▶ **The data**
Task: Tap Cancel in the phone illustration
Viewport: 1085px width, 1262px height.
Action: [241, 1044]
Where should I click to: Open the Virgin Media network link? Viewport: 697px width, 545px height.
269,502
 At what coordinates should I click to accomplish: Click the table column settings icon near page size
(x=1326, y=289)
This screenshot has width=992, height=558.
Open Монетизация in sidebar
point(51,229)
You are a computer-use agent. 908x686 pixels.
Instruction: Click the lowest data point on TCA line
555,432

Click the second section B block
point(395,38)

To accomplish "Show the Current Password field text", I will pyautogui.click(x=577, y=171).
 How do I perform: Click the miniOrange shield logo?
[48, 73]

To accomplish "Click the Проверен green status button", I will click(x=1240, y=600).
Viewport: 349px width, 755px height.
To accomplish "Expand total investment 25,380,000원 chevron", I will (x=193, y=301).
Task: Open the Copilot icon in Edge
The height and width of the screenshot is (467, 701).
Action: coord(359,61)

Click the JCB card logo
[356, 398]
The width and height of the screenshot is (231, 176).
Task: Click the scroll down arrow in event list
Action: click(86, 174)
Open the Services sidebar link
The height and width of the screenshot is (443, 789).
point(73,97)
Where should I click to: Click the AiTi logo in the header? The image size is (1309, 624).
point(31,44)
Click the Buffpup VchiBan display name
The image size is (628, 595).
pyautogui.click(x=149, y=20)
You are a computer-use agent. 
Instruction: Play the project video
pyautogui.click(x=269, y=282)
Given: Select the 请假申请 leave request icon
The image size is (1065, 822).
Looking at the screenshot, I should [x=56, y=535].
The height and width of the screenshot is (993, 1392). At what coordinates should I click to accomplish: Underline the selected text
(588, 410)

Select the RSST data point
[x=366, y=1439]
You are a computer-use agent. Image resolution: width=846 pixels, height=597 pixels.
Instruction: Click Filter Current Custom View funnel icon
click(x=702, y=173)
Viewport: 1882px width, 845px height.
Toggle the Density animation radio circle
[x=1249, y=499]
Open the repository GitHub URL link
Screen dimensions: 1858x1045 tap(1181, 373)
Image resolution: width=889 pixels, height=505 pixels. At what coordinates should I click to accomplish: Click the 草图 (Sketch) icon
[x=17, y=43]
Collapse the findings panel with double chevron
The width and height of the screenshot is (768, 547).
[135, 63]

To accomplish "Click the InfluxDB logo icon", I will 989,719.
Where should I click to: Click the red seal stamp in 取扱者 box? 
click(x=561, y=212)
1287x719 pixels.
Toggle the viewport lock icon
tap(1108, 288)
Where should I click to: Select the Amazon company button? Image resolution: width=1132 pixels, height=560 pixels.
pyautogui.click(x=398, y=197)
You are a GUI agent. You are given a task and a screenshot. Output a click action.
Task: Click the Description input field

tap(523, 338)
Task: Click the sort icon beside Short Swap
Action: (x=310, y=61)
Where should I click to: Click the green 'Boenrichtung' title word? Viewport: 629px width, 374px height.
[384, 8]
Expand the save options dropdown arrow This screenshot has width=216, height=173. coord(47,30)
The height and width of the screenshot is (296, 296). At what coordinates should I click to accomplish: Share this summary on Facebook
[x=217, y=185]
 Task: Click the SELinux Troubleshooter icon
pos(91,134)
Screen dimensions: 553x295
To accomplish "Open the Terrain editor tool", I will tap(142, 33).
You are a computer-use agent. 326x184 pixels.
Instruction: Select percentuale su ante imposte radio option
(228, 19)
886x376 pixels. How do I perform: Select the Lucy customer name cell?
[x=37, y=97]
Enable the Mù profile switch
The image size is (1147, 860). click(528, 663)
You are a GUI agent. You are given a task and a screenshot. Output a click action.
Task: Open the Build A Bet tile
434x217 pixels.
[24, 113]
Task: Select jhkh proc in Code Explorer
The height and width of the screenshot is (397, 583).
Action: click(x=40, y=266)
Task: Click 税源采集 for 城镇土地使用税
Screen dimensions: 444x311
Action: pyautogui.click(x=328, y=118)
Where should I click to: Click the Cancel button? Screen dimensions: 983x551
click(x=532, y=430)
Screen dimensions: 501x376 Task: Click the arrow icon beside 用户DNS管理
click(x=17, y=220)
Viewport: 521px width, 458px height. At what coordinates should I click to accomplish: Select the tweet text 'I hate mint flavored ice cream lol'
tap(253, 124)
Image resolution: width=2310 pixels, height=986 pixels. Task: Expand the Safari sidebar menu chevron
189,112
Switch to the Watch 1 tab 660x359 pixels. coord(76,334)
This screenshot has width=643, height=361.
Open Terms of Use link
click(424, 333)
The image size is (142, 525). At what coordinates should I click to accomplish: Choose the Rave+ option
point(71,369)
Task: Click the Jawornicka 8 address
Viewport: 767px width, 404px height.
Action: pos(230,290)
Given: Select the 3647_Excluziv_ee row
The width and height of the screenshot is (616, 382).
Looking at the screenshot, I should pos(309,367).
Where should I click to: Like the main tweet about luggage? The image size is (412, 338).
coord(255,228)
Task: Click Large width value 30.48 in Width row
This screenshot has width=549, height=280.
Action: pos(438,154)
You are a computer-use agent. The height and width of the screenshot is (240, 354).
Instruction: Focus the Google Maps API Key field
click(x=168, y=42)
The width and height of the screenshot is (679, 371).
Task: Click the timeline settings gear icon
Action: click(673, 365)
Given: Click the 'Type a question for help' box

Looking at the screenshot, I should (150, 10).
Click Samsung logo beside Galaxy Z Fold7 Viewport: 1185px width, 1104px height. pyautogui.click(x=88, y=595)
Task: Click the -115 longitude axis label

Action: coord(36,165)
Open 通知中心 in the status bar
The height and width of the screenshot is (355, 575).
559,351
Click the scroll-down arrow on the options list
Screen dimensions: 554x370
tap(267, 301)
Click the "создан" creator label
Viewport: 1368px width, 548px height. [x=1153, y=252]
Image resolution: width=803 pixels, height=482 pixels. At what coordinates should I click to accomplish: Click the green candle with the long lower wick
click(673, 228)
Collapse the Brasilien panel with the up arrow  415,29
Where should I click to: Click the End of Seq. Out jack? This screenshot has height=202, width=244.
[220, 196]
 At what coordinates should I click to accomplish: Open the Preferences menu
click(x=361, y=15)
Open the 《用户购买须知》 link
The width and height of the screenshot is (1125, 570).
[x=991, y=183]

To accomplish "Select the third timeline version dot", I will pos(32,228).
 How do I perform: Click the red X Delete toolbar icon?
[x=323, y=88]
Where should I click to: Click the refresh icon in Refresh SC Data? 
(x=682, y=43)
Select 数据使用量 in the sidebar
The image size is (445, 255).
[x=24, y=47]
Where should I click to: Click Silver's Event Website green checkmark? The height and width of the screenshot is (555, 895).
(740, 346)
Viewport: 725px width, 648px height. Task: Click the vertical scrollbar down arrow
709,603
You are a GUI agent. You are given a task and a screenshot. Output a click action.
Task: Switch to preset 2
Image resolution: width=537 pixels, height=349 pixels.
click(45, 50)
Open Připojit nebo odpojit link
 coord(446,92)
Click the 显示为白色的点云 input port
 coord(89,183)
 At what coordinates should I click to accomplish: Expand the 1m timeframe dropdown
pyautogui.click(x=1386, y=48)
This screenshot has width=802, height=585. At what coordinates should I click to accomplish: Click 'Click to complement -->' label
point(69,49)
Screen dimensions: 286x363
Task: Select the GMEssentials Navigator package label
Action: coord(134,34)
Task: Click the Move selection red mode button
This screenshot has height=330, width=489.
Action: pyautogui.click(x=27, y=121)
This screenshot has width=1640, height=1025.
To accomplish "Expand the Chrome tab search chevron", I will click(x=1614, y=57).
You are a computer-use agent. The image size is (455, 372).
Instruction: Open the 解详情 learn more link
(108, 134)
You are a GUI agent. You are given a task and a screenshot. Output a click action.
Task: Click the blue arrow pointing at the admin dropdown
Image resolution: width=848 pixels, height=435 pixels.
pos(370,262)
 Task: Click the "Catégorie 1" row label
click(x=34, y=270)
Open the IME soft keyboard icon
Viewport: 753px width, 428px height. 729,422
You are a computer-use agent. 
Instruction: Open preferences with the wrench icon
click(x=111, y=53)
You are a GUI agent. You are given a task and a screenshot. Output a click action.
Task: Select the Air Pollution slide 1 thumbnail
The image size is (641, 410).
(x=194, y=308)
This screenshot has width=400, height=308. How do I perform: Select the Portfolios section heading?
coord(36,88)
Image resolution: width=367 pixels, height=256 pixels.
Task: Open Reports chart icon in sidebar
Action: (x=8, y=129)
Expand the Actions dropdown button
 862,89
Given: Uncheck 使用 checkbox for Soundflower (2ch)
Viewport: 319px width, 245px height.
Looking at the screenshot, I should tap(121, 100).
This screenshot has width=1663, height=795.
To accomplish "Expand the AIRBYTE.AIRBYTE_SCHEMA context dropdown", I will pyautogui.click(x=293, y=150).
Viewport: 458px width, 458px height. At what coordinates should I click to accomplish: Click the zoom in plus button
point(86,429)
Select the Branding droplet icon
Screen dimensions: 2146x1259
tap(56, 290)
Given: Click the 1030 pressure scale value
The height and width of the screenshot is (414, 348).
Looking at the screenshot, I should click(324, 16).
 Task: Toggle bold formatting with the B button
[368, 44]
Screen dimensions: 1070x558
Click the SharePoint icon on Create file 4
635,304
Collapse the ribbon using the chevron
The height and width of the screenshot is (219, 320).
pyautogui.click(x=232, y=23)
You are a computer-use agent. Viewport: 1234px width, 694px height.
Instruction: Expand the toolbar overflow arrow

▶ **Exercise brief**
Recast the lines from the one containing "Image resolution: width=2310" up to and including the one containing "[x=991, y=183]" as a Markdown table with the columns Row and Content. Number each row and leave out blank lines.

▶ **Correct response**
| Row | Content |
|---|---|
| 1 | Image resolution: width=2310 pixels, height=986 pixels. Task: Expand the Safari sidebar menu chevron |
| 2 | 189,112 |
| 3 | Switch to the Watch 1 tab 660x359 pixels. coord(76,334) |
| 4 | This screenshot has width=643, height=361. |
| 5 | Open Terms of Use link |
| 6 | click(424, 333) |
| 7 | The image size is (142, 525). At what coordinates should I click to accomplish: Choose the Rave+ option |
| 8 | point(71,369) |
| 9 | Task: Click the Jawornicka 8 address |
| 10 | Viewport: 767px width, 404px height. |
| 11 | Action: pos(230,290) |
| 12 | Given: Select the 3647_Excluziv_ee row |
| 13 | The width and height of the screenshot is (616, 382). |
| 14 | Looking at the screenshot, I should pos(309,367). |
| 15 | Where should I click to: Like the main tweet about luggage? The image size is (412, 338). |
| 16 | coord(255,228) |
| 17 | Task: Click Large width value 30.48 in Width row |
| 18 | This screenshot has width=549, height=280. |
| 19 | Action: pos(438,154) |
| 20 | You are a computer-use agent. The height and width of the screenshot is (240, 354). |
| 21 | Instruction: Focus the Google Maps API Key field |
| 22 | click(x=168, y=42) |
| 23 | The width and height of the screenshot is (679, 371). |
| 24 | Task: Click the timeline settings gear icon |
| 25 | Action: click(673, 365) |
| 26 | Given: Click the 'Type a question for help' box |
| 27 | Looking at the screenshot, I should (150, 10). |
| 28 | Click Samsung logo beside Galaxy Z Fold7 Viewport: 1185px width, 1104px height. pyautogui.click(x=88, y=595) |
| 29 | Task: Click the -115 longitude axis label |
| 30 | Action: coord(36,165) |
| 31 | Open 通知中心 in the status bar |
| 32 | The height and width of the screenshot is (355, 575). |
| 33 | 559,351 |
| 34 | Click the scroll-down arrow on the options list |
| 35 | Screen dimensions: 554x370 |
| 36 | tap(267, 301) |
| 37 | Click the "создан" creator label |
| 38 | Viewport: 1368px width, 548px height. [x=1153, y=252] |
| 39 | Image resolution: width=803 pixels, height=482 pixels. At what coordinates should I click to accomplish: Click the green candle with the long lower wick |
| 40 | click(673, 228) |
| 41 | Collapse the Brasilien panel with the up arrow  415,29 |
| 42 | Where should I click to: Click the End of Seq. Out jack? This screenshot has height=202, width=244. |
| 43 | [220, 196] |
| 44 |  At what coordinates should I click to accomplish: Open the Preferences menu |
| 45 | click(x=361, y=15) |
| 46 | Open the 《用户购买须知》 link |
| 47 | The width and height of the screenshot is (1125, 570). |
| 48 | [x=991, y=183] |